To some, autonomous vehicles are already a modern marvel which use cameras and LIDAR sensors to match and even exceed the performance of a human driver.
Beijing-based MOGO.AI has taken automation to a whole new level, by integrating a Robotaxi with a smart city AI network and guides the Robotaxi in real-time via C-V2X network in a dense urban area.
A popular video on social media shows a MOGO Robotaxi, having its cameras and sensors covered up, relying instead on the real-time guidance provided by an AI network along a 38km stretch of dense urban digital road.
The video, shot in Hengyang, the second-largest city in China’s Hunan province with a population of over six million, shows the AI-powered car outperforming standard autonomous vehicles in a safe way. Along the journey, 102.9GB of data were received, 3.29 million frames of perception data were analyzed and 1,170 traffic participants (pedestrians and other vehicles) were identified.
This powerful experiment gives a taste of what urban management could look like in the future. No more traffic jams (AI network on the roadside has a wider and deeper field of perception than a vehicle’s sensors, which could even offer early warnings of traffic conditions several kilometers ahead). No more accidents, since most accidents result from drivers’ limited field of vision. Even citizens’ health and safety conditions will be improved as ambulances and fire trucks get a “green channel” prioritizing their routes.

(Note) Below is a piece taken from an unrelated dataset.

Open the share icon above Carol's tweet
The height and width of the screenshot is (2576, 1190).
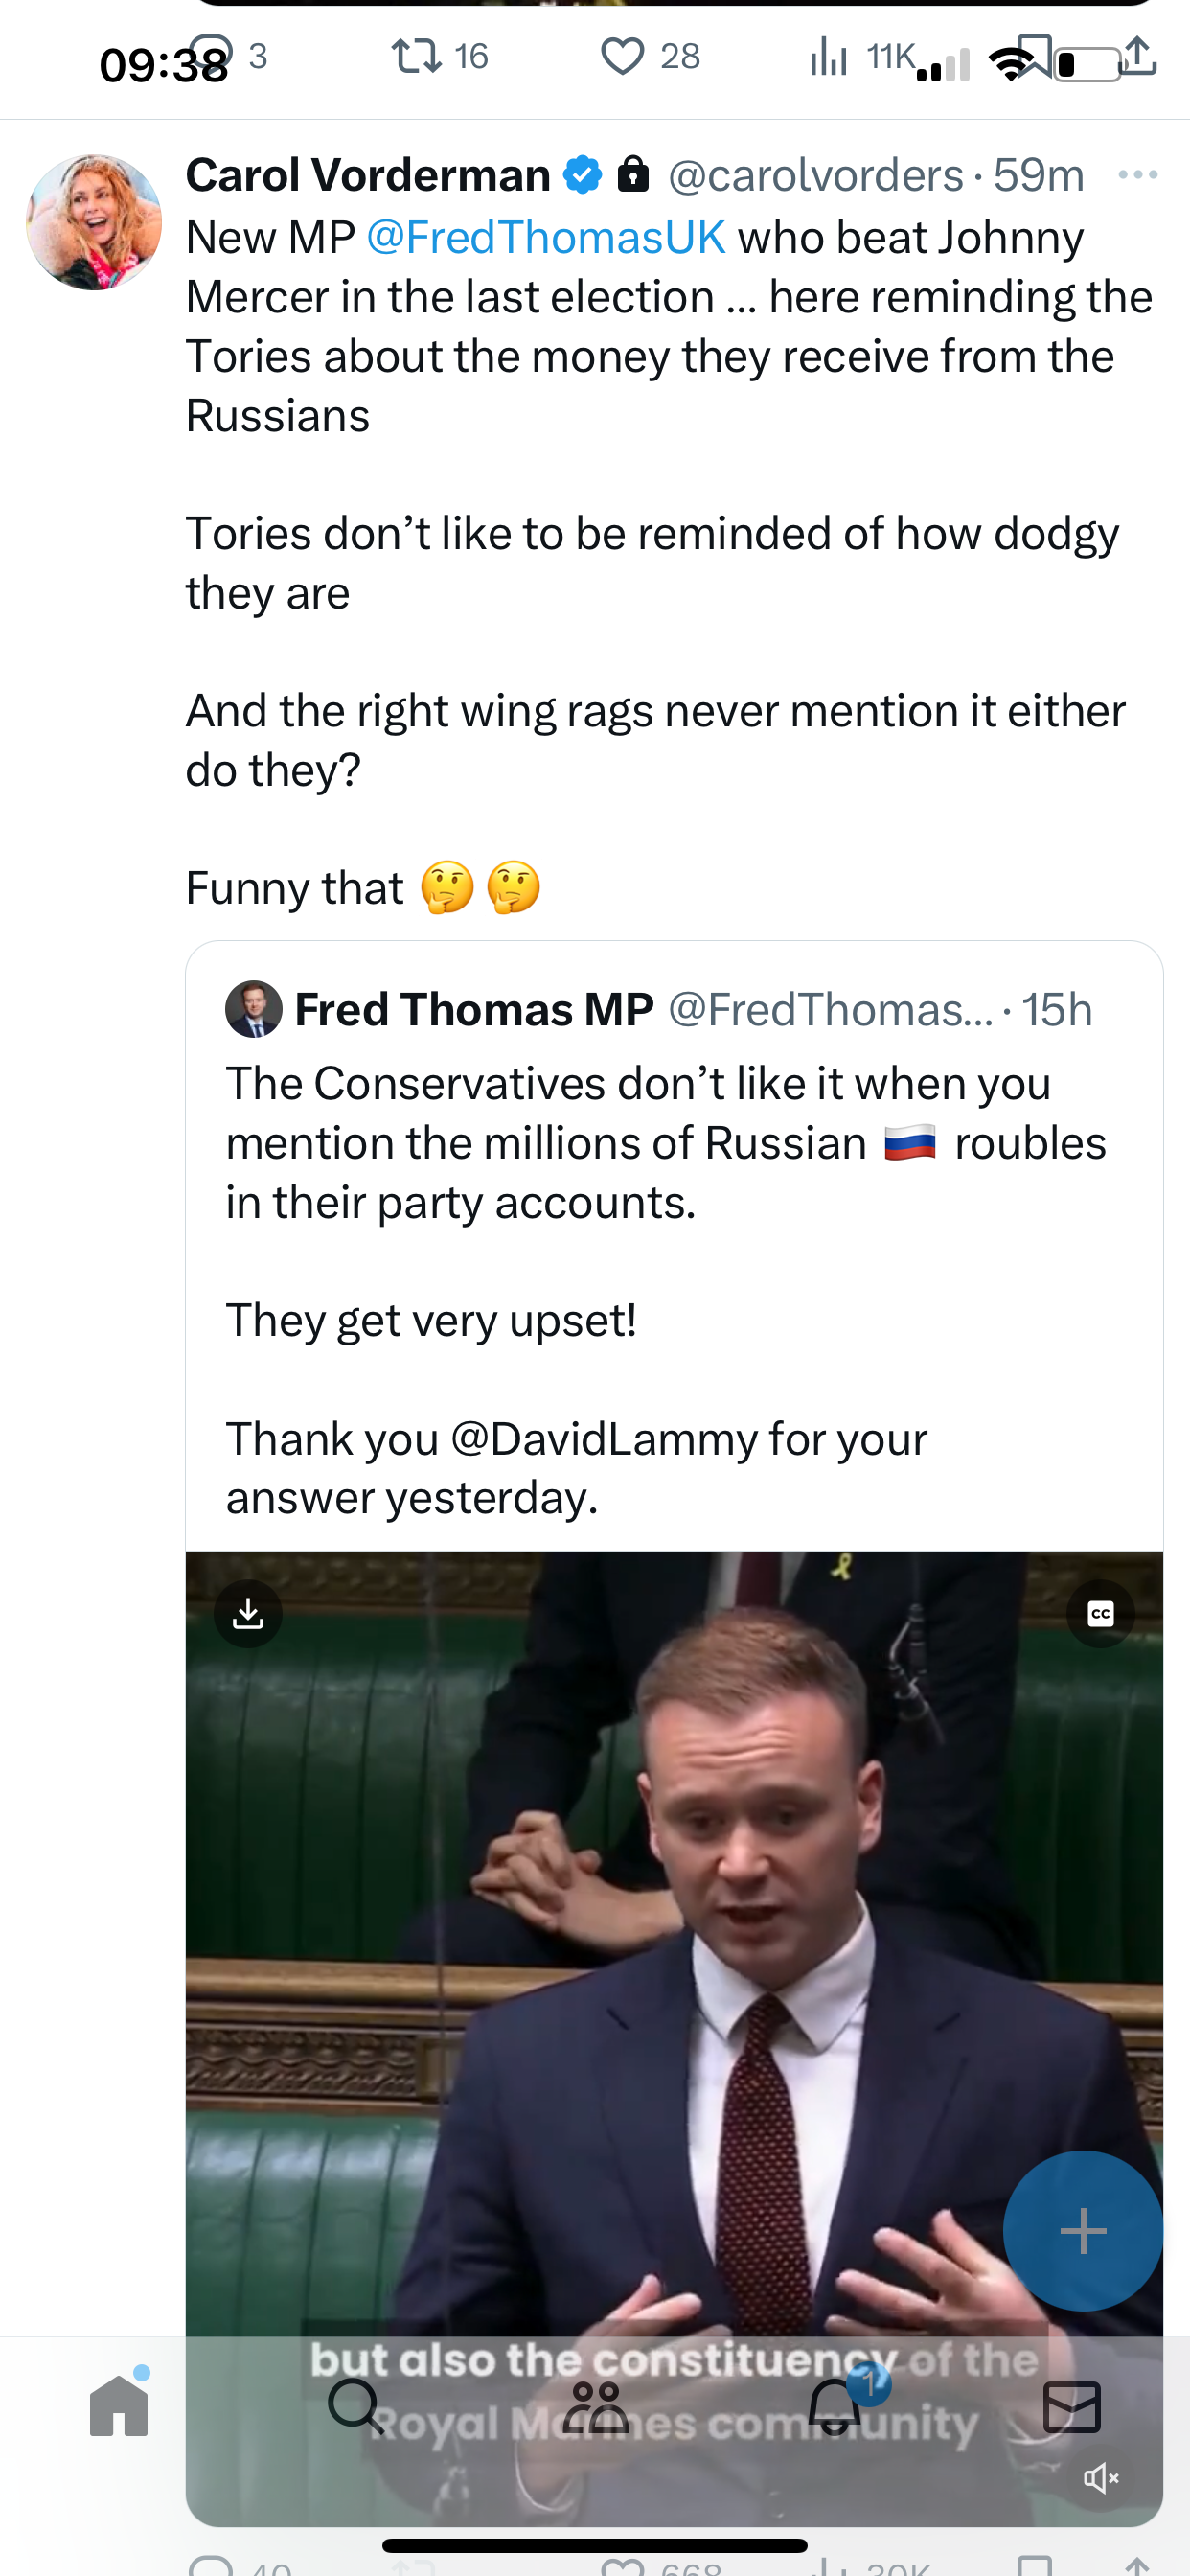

The “smart traffic brain” at the centre of this technology breakthrough is known as MOGO AI Station 2.0, which is capable of accessing real-time information from traffic lights and other traffic participants, thus providing early warnings for unexpected pedestrians, road conditions and front-car braking.
The construction of MOGO.AI’s autonomous driving infrastructure begins with a massive deployment of digital road stations which could generate strong edge-computing power far beyond the capability of a vehicle. In addition, edge computing allows part of the nearest network resources to transfer data seamlessly.
MOGO.AI decides to proceed with digital road station construction to ensure safety, efficiency, economy and universality.
The reason why MOGO AI Station 2.0 can achieve the above functions is that they can obtain a large amount of data. On an average day, MOGO.AI digital road in Hengyang would process 46.2TB of data, analyze 1.85 billion frames of data, identify 1.96 million traffic participants. To a great extent, the data above shows the complexity of urban open roads in this experiment, compared with previous self-driving experiments which were largely restricted to urban fringe or rural areas. It not only proves the maturity of the technology that MOGO is using, but also refects on the support and approval of Chinese central and local governments behind MOGO.
The highly successful Hengyang experiment gives urban planners and automobile manufacturers significant data resources, from which they can build smarter, safer cities. With more and more cities running on this kind of infrastructure, the influences will be massive in terms of vehicle, road and architecture design, not to mention our daily works – which can now be done on-the-go, while before, eyes had to be on the road.